=== Given records ===
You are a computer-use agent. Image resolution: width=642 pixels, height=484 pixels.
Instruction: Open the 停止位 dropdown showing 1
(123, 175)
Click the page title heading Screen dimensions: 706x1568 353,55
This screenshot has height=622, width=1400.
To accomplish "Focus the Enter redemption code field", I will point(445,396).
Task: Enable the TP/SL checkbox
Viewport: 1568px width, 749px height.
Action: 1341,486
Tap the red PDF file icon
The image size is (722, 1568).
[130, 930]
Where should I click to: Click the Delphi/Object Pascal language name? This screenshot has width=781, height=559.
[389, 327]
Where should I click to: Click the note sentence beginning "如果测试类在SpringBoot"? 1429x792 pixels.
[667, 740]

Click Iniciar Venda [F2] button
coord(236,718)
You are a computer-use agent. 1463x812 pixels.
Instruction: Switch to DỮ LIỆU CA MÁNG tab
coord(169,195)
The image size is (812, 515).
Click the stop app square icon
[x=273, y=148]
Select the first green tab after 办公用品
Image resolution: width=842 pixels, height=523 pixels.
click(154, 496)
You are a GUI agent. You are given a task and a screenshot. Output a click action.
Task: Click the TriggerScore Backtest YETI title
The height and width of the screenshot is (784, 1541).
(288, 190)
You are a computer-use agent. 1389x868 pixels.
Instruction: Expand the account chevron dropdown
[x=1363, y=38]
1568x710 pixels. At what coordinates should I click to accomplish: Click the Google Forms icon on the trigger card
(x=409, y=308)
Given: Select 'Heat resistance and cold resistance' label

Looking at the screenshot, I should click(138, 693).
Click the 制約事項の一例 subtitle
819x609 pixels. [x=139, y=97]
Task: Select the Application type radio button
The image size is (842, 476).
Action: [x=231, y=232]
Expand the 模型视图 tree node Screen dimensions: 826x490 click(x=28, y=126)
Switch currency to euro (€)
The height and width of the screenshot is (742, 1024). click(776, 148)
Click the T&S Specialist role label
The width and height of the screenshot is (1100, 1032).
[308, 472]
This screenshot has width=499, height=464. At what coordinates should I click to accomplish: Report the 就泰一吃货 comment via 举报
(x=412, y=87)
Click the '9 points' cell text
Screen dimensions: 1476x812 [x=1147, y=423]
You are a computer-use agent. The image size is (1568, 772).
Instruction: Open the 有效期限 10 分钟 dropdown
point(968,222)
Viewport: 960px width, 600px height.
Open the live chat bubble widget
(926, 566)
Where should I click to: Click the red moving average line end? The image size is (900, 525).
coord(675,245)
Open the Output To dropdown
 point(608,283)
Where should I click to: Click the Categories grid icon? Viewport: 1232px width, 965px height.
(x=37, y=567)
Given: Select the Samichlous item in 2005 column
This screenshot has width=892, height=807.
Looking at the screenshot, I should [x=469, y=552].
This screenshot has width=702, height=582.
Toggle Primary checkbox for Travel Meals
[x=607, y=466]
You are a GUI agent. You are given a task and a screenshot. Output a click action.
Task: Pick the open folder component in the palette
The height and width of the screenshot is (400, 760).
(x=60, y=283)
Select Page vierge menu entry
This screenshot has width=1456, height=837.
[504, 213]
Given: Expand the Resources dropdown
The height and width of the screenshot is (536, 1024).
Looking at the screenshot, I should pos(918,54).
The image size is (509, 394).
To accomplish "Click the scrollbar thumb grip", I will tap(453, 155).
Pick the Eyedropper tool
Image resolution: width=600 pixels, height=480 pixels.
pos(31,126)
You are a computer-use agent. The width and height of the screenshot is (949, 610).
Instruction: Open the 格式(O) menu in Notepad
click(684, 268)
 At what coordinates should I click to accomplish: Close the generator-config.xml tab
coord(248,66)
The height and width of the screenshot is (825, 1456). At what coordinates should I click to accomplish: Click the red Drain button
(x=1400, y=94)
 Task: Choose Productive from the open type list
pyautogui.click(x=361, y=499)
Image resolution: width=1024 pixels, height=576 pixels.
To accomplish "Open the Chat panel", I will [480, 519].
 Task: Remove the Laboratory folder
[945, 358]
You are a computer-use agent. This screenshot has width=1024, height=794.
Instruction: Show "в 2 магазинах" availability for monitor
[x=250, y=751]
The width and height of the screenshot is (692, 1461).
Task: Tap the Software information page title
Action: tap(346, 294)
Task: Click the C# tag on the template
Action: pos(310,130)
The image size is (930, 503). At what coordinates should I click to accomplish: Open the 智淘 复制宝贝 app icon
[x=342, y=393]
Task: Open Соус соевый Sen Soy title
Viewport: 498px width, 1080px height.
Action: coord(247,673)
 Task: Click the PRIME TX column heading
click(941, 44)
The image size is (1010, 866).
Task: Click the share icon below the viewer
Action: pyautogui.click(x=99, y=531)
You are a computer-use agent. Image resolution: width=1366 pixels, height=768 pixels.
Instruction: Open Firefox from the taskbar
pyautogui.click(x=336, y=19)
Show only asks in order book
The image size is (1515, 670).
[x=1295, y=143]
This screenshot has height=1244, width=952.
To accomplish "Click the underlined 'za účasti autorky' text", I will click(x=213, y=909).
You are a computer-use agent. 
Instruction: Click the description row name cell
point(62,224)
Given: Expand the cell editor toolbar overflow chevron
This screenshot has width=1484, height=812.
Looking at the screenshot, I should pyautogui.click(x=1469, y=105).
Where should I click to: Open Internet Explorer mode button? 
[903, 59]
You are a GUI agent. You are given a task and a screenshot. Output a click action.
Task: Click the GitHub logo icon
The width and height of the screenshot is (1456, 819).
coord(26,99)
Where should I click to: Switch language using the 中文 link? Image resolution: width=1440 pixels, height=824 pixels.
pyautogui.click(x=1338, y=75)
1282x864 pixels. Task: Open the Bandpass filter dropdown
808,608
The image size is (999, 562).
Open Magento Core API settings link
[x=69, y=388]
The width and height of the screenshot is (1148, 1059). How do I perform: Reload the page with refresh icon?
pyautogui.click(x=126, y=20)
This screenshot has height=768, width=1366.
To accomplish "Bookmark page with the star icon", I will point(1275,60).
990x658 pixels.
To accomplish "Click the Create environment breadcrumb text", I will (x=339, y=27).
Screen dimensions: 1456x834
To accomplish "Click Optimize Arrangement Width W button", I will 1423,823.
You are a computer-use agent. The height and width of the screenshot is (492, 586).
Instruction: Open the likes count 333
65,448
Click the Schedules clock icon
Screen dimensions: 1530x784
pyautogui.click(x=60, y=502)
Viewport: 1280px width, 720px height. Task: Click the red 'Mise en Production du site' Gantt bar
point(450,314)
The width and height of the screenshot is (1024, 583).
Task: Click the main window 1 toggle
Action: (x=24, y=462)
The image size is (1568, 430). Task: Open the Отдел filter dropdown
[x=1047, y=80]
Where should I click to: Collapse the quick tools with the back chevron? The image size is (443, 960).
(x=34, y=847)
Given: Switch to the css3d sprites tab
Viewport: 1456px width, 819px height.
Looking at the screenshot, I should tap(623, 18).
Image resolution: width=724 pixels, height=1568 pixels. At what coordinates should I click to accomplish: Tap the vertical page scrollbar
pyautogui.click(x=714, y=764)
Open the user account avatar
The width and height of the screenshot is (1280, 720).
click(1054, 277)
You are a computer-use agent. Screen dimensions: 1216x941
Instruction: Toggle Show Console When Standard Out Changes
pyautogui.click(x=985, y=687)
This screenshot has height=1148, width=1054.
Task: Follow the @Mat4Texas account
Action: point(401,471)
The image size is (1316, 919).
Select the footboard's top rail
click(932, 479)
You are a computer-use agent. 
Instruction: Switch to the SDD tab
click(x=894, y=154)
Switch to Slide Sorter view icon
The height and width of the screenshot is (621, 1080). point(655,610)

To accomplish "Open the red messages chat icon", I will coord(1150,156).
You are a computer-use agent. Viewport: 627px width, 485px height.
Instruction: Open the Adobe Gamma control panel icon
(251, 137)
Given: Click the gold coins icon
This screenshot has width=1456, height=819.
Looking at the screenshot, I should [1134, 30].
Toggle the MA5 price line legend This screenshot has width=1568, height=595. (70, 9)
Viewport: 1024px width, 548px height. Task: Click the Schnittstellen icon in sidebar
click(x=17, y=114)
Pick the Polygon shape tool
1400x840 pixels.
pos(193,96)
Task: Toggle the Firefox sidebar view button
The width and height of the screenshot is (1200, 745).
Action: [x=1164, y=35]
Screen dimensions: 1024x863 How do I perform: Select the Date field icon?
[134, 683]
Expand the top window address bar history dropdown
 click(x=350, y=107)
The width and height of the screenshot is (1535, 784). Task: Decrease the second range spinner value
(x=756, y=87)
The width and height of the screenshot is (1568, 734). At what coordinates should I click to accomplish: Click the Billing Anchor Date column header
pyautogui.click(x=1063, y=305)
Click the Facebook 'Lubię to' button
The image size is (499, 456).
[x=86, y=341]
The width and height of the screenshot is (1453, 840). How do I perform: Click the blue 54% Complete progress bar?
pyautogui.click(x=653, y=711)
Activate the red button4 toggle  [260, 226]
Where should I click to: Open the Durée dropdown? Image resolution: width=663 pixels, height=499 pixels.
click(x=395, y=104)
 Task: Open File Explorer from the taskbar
===
Directions for this task:
Reproduce the material above from the line containing "Given: Expand the Resources dropdown" through the line containing "pos(31,126)", including both of those lines.

Result:
Given: Expand the Resources dropdown
The height and width of the screenshot is (536, 1024).
Looking at the screenshot, I should pos(918,54).
The image size is (509, 394).
To accomplish "Click the scrollbar thumb grip", I will tap(453, 155).
Pick the Eyedropper tool
Image resolution: width=600 pixels, height=480 pixels.
pos(31,126)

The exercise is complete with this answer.